说明:在判断算法是否收敛时,这里是通过检测是否有数据点的分类发生改变,也就是说一直要运行到每个数据点的分类不变;其实还有一种做法是检测整体的数据点到其质心的距离平方和的变化
3.算法的改进
原始的k-means对k的设定以及质心特征或坐标的设定十分敏感,很容易陷入局部最优的困境中。为了提高聚类的性能,这里介绍二分k-means。
二分k-means:
1.初始化。将所有点看做一个簇,该簇的质心设定为各个特征值的平均,计算各个点到该质心的距离
2.当质心数目小于k时
2.1对于每个分类
2.1.1 对该分类进行二分的kmeans
2.1.2计算二分之后的误差情况+分本分类的误差=二分后总误差
2.2选取二分后总误差最小的分类,生成新的分类结果
4算法示例
这里randCent进行质点的初始化,使用随机方法;distEclud计算两个点之间的距离。
from numpy import *
import matplotlib.pyplot as plt
def loadDataSet(filename):
dataMat = []
fr = open(filename)
for line in fr.readlines():
curLine=line.strip('\n').split('\t')
fltLine=map(float,curLine)
dataMat.append(fltLine)
fr.close()
return dataMat
def distEclud(vecA,vecB):
return sqrt(sum(power(vecA-vecB,2)))
def randCent(dataSet,k):
n=shape(dataSet)[1]
centroid=mat(zeros((k,n)))
for j in range(n):
minJ = min(dataSet[:,j])
rangeJ = float(max(dataSet[:,j])-minJ)
centroid[:,j]=minJ+rangeJ*random.rand(k,1)
return centroid
def kMeans(dataSet, k, disMeas=distEclud, createCent=randCent):
m=shape(dataSet)[0]
clusterAssment=mat(zeros((m,2)))
centroids=createCent(dataSet,k)
clusterChanged=True
while clusterChanged:
clusterChanged=False
for i in range(m):
minDist=inf
minIndex=-1
for j in range(k):
distJI = disMeas(centroids[j,:],dataSet[i,:])
if distJI < minDist:
minDist=distJI
minIndex=j
if clusterAssment[i,0]!=minIndex:
clusterChanged=True
clusterAssment[i,:]=minIndex,minDist**2
for cent in range(k):
ptsInClust = dataSet[nonzero(clusterAssment[:,0].A==cent)[0]]

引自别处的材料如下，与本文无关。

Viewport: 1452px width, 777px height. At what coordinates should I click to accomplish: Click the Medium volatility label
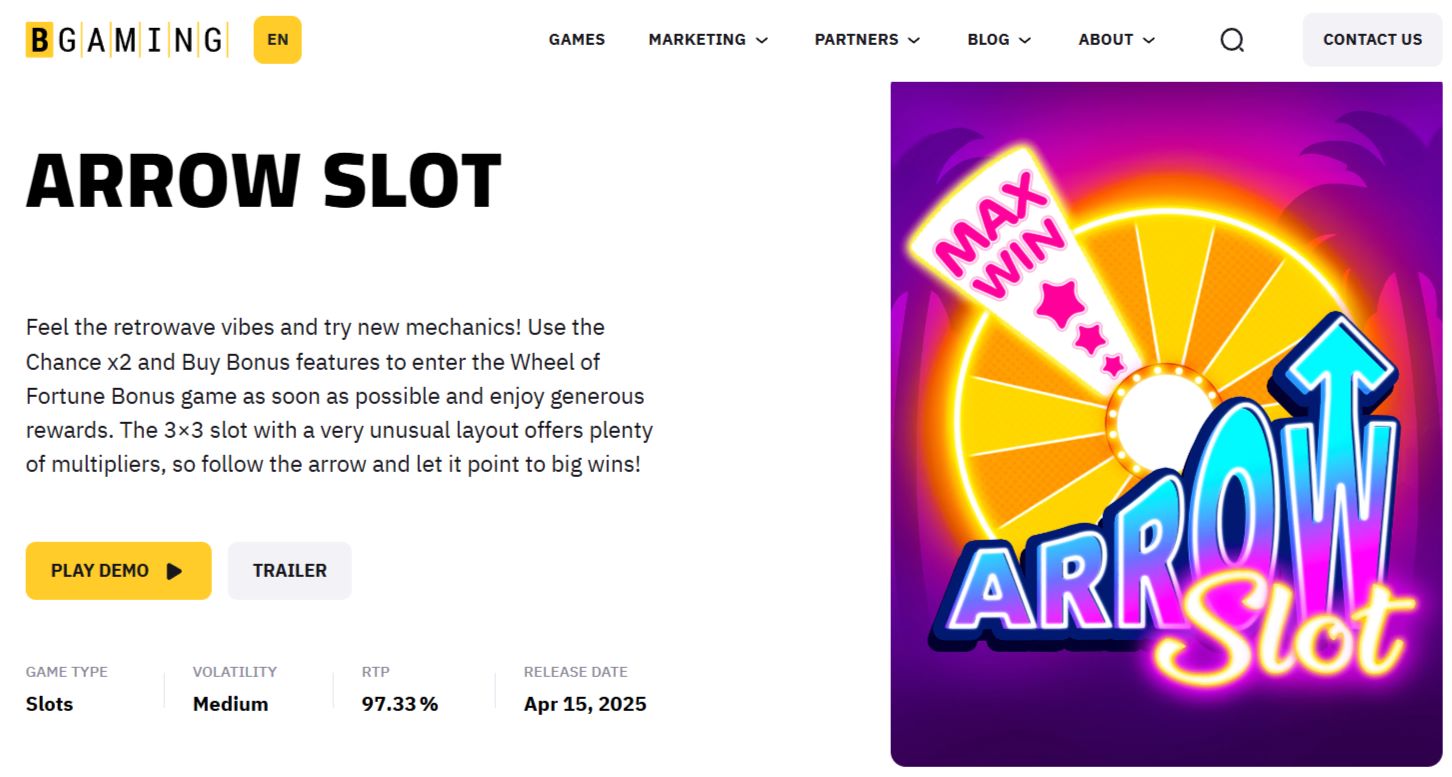(230, 704)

centroids[cent,:]=mean(ptsInClust,axis=0)
return centroids, clusterAssment
def biKmeans(dataSet, k, distMeas=distEclud):
m=shape(dataSet)[0]
clusterAssment=mat(zeros((m,2)))
centroid0=mean(dataSet, axis=0).tolist()[0]
centList=[centroid0]
for j in range(m):
clusterAssment[j,1]=distMeas(mat(centroid0), dataSet[j,:])**2
while(len(centList)<k):
lowestSSE= inf
for i in range(len(centList)):
ptsInCurrCluster=\
dataSet[nonzero(clusterAssment[:,0].A==i)[0],:]
centroidMat,splitClustAss=kMeans(ptsInCurrCluster,2,distMeas)
sseSplit=sum(splitClustAss[:,1])
sseNotSplit=sum(clusterAssment[nonzero(clusterAssment[:,0].A!=i)[0],1])
if(sseSplit+sseNotSplit)<lowestSSE:
bestCentToSplit=i
bestNewCents=centroidMat
bestClustAss=splitClustAss.copy()
lowestSSE=sseSplit+sseNotSplit
bestClustAss[nonzero(bestClustAss[:,0].A==1)[0],0]=len(centList)
bestClustAss[nonzero(bestClustAss[:,0].A==0)[0],0]=bestCentToSplit
print "the bestCentToSplit is: ", bestCentToSplit
print 'the len of bestClustAss is: ', len(bestClustAss)
centList[bestCentToSplit]=bestNewCents[0,:]
centList.append(bestNewCents[1,:])
clusterAssment[nonzero(clusterAssment[:,0].A==bestCentToSplit)[0],:]=bestClustAss
return centList, clusterAssment
def plotCluRe(dataSet, centroid, clusterAss):
if len(centroid)==3:
x1=dataSet[nonzero(clusterAss[:,0].A==0)[0],0]
y1=dataSet[nonzero(clusterAss[:,0].A==0)[0],1]
x2=dataSet[nonzero(clusterAss[:,0].A==1)[0],0]
y2=dataSet[nonzero(clusterAss[:,0].A==1)[0],1]
x3=dataSet[nonzero(clusterAss[:,0].A==2)[0],0]
y3=dataSet[nonzero(clusterAss[:,0].A==2)[0],1]
cen1x,cen1y=centroid[0][0,0],centroid[0][0,1]
cen2x,cen2y=centroid[1][0,0],centroid[1][0,1]
cen3x,cen3y=centroid[2][0,0],centroid[2][0,1]
plt.plot(x1,y1,'bo',x2,y2,'r+',x3,y3,'ys')
plt.plot(cen1x,cen1y,'b+',cen2x,cen2y,'r+',cen3x,cen3y,'y+', markersize=20)
plt.show()
datMat=mat(loadDataSet(r"testSet.txt"))
k=4
myCentroids, clusterAss=kMeans(datMat,k)
for i in range(1,k+1):
print "Centroid "+str(i)+": "+str(myCentroids[i-1,:])
print "Numbers: "+str(len(nonzero(clusterAss[:,0].A==(i-1))[0]))
datMat2=mat(loadDataSet(r"testSet2.txt"))
cenList, myNewAss=biKmeans(datMat2,3)
print cenList
plotCluRe(datMat2, cenList, myNewAss)